··· Records provided

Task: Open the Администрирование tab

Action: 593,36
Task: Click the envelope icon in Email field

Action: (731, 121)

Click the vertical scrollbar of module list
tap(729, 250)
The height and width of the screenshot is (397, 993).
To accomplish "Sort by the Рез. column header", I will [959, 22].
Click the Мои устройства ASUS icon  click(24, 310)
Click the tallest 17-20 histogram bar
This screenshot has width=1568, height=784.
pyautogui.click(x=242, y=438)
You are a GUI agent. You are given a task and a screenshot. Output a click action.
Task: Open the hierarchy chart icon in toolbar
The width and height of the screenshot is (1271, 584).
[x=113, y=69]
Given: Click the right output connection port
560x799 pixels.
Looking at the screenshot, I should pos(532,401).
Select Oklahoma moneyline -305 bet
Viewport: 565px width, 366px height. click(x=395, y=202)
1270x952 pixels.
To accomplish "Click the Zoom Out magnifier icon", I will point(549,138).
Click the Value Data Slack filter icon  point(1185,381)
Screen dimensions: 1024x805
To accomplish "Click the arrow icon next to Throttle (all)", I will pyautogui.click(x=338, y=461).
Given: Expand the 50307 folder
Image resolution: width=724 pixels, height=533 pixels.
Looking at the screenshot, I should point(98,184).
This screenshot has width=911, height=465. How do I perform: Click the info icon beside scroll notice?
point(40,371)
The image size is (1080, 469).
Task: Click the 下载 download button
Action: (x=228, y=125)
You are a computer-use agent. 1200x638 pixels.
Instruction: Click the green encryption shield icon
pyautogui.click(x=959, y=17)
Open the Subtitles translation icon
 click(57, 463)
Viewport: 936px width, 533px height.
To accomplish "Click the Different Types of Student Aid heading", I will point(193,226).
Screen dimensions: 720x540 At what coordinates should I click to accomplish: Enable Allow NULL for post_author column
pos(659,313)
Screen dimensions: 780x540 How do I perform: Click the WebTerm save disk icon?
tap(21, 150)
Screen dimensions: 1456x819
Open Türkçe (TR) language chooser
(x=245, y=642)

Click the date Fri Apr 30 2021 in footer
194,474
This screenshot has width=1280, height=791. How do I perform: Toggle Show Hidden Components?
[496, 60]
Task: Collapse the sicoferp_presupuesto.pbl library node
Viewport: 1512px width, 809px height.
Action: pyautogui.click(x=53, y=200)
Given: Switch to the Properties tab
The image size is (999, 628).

······

→ **Job**
Rewrite all the data above, putting "symbol" wherever "icon" appears and keeping everything else the same.

→ **Exercise answer**
Task: Open the Администрирование tab

Action: 593,36
Task: Click the envelope symbol in Email field

Action: (731, 121)

Click the vertical scrollbar of module list
tap(729, 250)
The height and width of the screenshot is (397, 993).
To accomplish "Sort by the Рез. column header", I will [959, 22].
Click the Мои устройства ASUS symbol  click(24, 310)
Click the tallest 17-20 histogram bar
This screenshot has width=1568, height=784.
pyautogui.click(x=242, y=438)
You are a GUI agent. You are given a task and a screenshot. Output a click action.
Task: Open the hierarchy chart symbol in toolbar
The width and height of the screenshot is (1271, 584).
[x=113, y=69]
Given: Click the right output connection port
560x799 pixels.
Looking at the screenshot, I should pos(532,401).
Select Oklahoma moneyline -305 bet
Viewport: 565px width, 366px height. click(x=395, y=202)
1270x952 pixels.
To accomplish "Click the Zoom Out magnifier symbol", I will point(549,138).
Click the Value Data Slack filter symbol  point(1185,381)
Screen dimensions: 1024x805
To accomplish "Click the arrow symbol next to Throttle (all)", I will pyautogui.click(x=338, y=461).
Given: Expand the 50307 folder
Image resolution: width=724 pixels, height=533 pixels.
Looking at the screenshot, I should point(98,184).
This screenshot has width=911, height=465. How do I perform: Click the info symbol beside scroll notice?
point(40,371)
The image size is (1080, 469).
Task: Click the 下载 download button
Action: (x=228, y=125)
You are a computer-use agent. 1200x638 pixels.
Instruction: Click the green encryption shield symbol
pyautogui.click(x=959, y=17)
Open the Subtitles translation symbol
 click(57, 463)
Viewport: 936px width, 533px height.
To accomplish "Click the Different Types of Student Aid heading", I will point(193,226).
Screen dimensions: 720x540 At what coordinates should I click to accomplish: Enable Allow NULL for post_author column
pos(659,313)
Screen dimensions: 780x540 How do I perform: Click the WebTerm save disk symbol?
tap(21, 150)
Screen dimensions: 1456x819
Open Türkçe (TR) language chooser
(x=245, y=642)

Click the date Fri Apr 30 2021 in footer
194,474
This screenshot has width=1280, height=791. How do I perform: Toggle Show Hidden Components?
[496, 60]
Task: Collapse the sicoferp_presupuesto.pbl library node
Viewport: 1512px width, 809px height.
Action: pyautogui.click(x=53, y=200)
Given: Switch to the Properties tab
The image size is (999, 628).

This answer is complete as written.